— WORK INSTRUCTIONS —
Could you swap every "icon" in the data below for "button", change nothing else, and leave the pictures out when you write the lines again?

- - - - -

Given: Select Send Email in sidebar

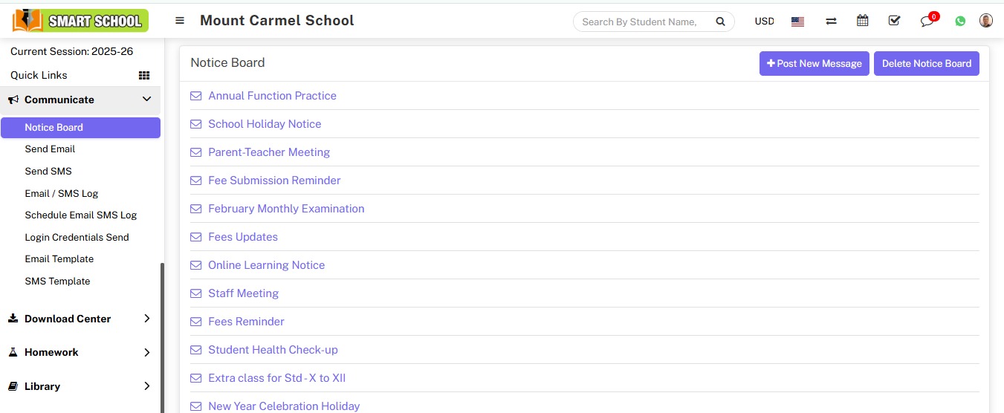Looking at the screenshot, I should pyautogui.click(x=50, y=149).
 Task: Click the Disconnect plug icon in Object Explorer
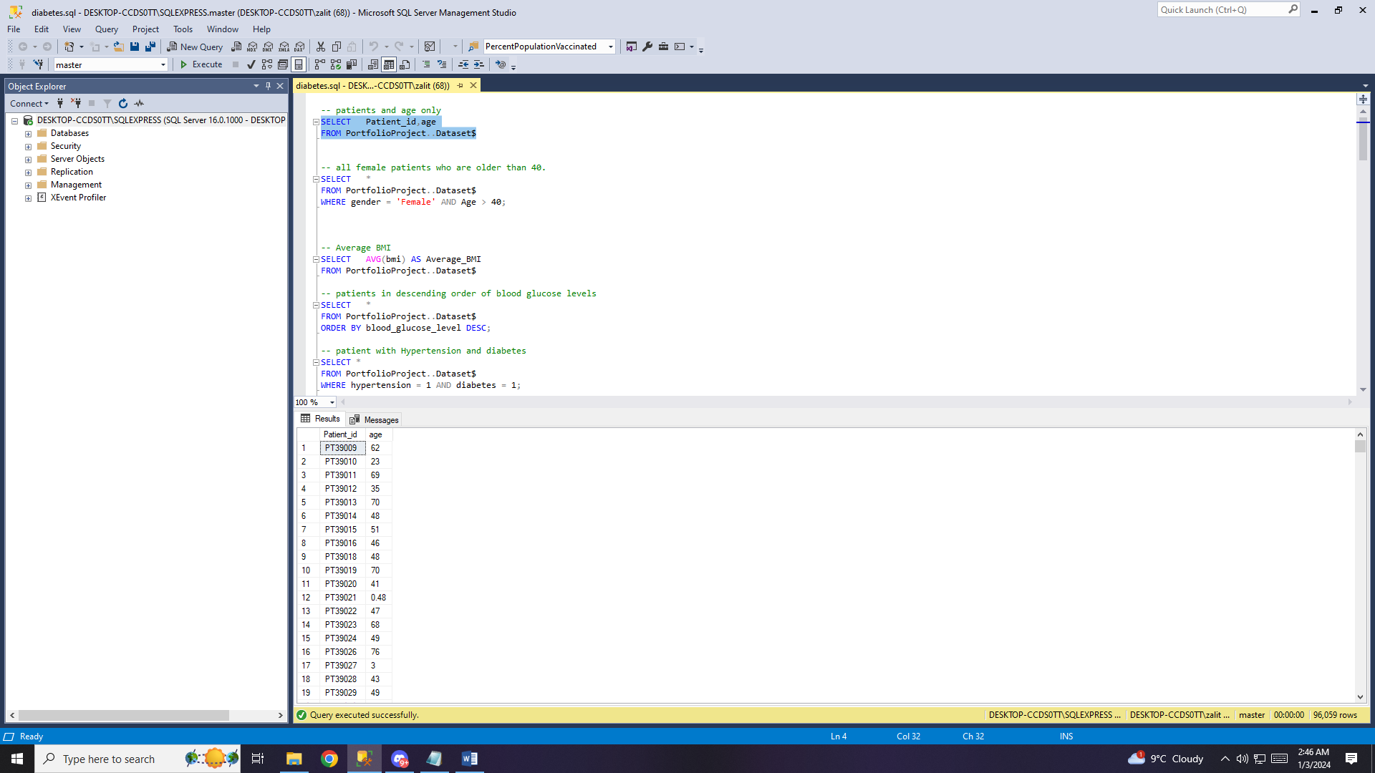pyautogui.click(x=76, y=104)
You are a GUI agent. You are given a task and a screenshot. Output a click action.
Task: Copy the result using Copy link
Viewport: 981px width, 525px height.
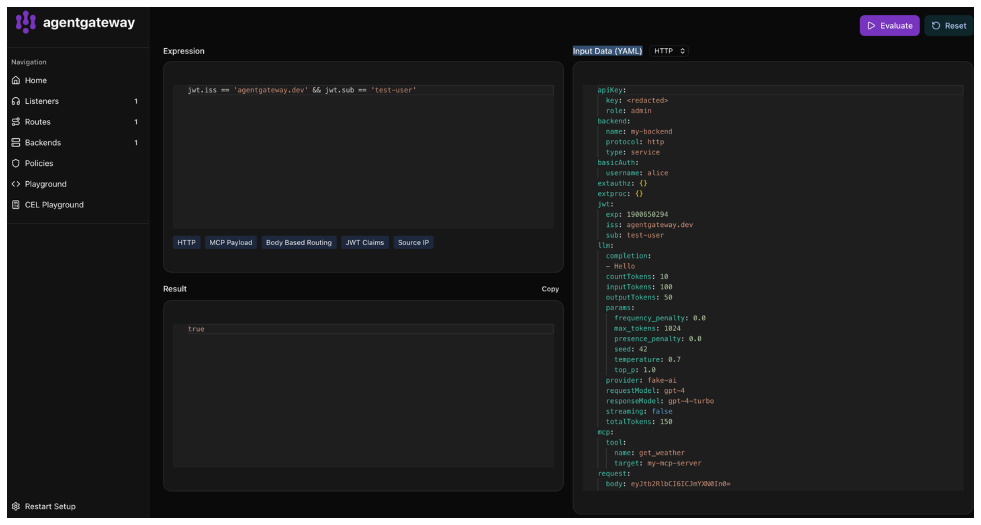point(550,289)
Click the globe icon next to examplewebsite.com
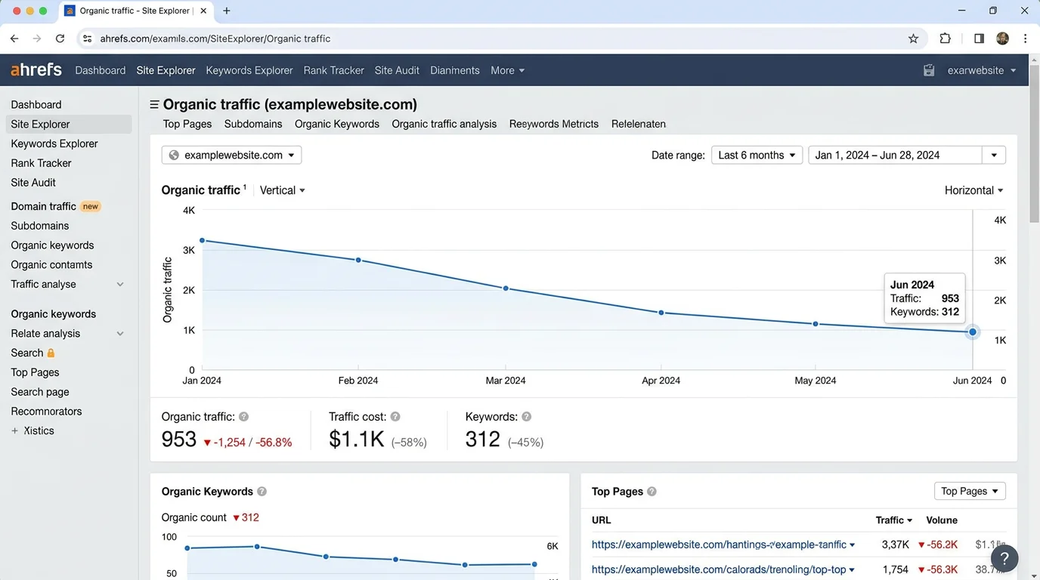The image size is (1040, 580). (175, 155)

- - - - -

— TASK RESULT —
Given: Select Send Email in sidebar

Looking at the screenshot, I should pyautogui.click(x=50, y=149).
 Task: Click the Disconnect plug button in Object Explorer
pyautogui.click(x=76, y=104)
You are a GUI agent. You are given a task and a screenshot. Output a click action.
Task: Copy the result using Copy link
Viewport: 981px width, 525px height.
point(550,289)
Click the globe button next to examplewebsite.com
The image size is (1040, 580). (175, 155)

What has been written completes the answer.